▶
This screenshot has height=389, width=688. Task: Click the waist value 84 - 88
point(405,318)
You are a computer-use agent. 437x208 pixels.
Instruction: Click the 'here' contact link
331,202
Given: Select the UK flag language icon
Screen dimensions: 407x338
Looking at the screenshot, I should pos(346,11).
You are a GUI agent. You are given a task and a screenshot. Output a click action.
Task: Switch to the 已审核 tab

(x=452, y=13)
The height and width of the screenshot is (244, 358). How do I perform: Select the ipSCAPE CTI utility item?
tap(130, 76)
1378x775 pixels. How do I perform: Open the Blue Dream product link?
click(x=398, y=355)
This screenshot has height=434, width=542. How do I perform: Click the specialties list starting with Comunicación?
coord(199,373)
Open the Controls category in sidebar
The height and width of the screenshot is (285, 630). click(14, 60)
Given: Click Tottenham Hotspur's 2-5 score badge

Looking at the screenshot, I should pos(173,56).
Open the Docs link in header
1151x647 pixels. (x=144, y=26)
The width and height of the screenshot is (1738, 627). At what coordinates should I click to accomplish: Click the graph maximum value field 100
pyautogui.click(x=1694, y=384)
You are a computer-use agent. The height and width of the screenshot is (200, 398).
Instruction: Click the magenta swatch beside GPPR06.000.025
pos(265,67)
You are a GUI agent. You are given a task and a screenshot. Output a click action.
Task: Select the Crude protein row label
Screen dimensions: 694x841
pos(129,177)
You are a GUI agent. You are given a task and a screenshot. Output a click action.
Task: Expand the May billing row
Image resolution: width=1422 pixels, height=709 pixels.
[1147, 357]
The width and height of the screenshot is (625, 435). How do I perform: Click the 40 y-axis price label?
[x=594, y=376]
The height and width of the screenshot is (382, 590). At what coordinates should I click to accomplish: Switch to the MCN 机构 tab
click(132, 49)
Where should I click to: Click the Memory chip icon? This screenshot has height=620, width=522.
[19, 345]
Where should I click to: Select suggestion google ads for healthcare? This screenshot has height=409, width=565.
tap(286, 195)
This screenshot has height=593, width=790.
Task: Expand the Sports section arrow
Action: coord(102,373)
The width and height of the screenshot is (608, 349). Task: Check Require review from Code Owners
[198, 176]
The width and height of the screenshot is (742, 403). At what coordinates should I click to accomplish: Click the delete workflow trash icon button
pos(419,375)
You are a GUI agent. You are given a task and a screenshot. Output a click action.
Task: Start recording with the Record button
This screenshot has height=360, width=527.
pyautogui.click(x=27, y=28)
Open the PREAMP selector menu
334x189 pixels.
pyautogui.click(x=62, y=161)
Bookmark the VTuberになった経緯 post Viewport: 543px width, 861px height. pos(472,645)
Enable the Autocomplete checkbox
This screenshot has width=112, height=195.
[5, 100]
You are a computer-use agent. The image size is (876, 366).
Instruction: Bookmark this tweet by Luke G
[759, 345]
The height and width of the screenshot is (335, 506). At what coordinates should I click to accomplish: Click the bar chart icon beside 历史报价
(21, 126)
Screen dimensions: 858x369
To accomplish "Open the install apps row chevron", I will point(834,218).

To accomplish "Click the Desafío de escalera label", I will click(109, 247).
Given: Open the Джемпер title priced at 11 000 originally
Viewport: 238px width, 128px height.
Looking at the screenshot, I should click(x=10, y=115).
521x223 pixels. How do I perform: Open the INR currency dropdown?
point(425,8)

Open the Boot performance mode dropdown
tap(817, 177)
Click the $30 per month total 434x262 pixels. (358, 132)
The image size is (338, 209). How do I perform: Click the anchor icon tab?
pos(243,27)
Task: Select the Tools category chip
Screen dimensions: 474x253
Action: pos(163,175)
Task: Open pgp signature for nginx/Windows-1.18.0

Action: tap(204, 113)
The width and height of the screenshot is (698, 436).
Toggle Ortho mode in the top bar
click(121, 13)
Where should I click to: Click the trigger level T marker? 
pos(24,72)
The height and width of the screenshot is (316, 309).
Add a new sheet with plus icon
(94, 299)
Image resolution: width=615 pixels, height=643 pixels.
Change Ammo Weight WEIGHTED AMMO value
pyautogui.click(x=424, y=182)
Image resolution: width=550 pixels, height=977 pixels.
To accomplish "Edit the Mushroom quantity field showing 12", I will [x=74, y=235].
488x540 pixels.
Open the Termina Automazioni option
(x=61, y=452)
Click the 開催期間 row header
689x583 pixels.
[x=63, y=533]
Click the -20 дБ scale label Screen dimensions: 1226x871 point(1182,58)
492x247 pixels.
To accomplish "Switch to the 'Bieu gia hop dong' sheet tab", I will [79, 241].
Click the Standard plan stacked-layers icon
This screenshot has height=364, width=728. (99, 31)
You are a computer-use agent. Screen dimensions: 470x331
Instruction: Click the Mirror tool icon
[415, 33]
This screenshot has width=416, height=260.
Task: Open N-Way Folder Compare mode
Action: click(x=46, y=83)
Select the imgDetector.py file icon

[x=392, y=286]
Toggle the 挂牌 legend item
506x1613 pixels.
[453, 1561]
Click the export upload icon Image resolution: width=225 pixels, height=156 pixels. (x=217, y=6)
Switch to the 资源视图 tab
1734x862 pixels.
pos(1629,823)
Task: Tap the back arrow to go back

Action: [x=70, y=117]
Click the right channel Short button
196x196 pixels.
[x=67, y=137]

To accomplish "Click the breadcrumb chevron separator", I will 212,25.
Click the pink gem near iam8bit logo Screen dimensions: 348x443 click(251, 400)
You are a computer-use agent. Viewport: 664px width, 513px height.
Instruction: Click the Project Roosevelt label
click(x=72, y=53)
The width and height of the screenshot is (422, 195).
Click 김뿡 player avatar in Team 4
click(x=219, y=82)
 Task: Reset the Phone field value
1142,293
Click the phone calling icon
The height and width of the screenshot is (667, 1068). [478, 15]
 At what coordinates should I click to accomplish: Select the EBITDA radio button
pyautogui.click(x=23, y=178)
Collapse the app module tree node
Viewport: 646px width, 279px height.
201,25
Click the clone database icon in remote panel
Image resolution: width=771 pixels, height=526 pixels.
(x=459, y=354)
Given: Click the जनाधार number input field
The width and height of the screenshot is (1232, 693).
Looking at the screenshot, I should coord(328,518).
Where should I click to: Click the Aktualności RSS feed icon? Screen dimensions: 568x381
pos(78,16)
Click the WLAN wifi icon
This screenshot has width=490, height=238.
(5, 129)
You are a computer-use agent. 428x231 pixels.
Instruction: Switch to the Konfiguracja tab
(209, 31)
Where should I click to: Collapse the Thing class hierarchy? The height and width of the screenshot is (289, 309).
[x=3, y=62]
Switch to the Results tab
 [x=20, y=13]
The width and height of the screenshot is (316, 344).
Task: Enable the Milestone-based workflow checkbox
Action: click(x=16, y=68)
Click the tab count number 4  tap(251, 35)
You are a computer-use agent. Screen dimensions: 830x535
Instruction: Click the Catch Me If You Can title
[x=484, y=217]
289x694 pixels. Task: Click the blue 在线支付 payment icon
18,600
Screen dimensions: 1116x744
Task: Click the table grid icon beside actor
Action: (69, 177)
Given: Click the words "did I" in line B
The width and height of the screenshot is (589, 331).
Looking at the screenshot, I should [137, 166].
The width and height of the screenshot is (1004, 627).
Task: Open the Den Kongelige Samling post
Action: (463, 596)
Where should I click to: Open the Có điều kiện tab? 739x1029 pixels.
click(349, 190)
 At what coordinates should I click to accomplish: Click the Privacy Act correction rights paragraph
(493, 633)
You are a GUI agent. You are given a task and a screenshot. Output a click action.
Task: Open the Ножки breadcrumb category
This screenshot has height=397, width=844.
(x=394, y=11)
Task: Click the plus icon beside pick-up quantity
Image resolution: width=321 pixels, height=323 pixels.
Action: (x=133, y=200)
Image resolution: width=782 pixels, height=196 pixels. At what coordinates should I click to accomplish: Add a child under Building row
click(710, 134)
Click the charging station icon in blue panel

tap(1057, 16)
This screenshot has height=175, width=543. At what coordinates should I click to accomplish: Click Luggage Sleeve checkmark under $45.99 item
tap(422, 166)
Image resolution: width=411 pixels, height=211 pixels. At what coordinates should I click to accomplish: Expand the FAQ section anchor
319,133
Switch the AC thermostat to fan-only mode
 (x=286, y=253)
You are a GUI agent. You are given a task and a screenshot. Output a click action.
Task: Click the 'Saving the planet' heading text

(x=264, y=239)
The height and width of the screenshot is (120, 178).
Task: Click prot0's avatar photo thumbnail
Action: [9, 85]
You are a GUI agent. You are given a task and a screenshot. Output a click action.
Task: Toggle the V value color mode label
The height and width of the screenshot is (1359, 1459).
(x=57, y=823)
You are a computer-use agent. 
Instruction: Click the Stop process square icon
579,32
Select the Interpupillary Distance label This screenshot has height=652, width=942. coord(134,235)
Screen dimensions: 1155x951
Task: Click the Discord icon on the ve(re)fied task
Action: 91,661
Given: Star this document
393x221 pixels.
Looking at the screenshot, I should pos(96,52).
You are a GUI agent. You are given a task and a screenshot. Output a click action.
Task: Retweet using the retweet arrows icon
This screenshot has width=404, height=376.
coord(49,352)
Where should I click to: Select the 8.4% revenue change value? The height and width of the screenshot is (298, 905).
◀
*Task details*
Return every line from the one holding "393x221 pixels." through the end of the data, exactly as it appears, with both ends kept and nothing else.

*Solution to this task*
393x221 pixels.
Looking at the screenshot, I should pos(96,52).
You are a GUI agent. You are given a task and a screenshot. Output a click action.
Task: Retweet using the retweet arrows icon
This screenshot has width=404, height=376.
coord(49,352)
Where should I click to: Select the 8.4% revenue change value? The height and width of the screenshot is (298, 905).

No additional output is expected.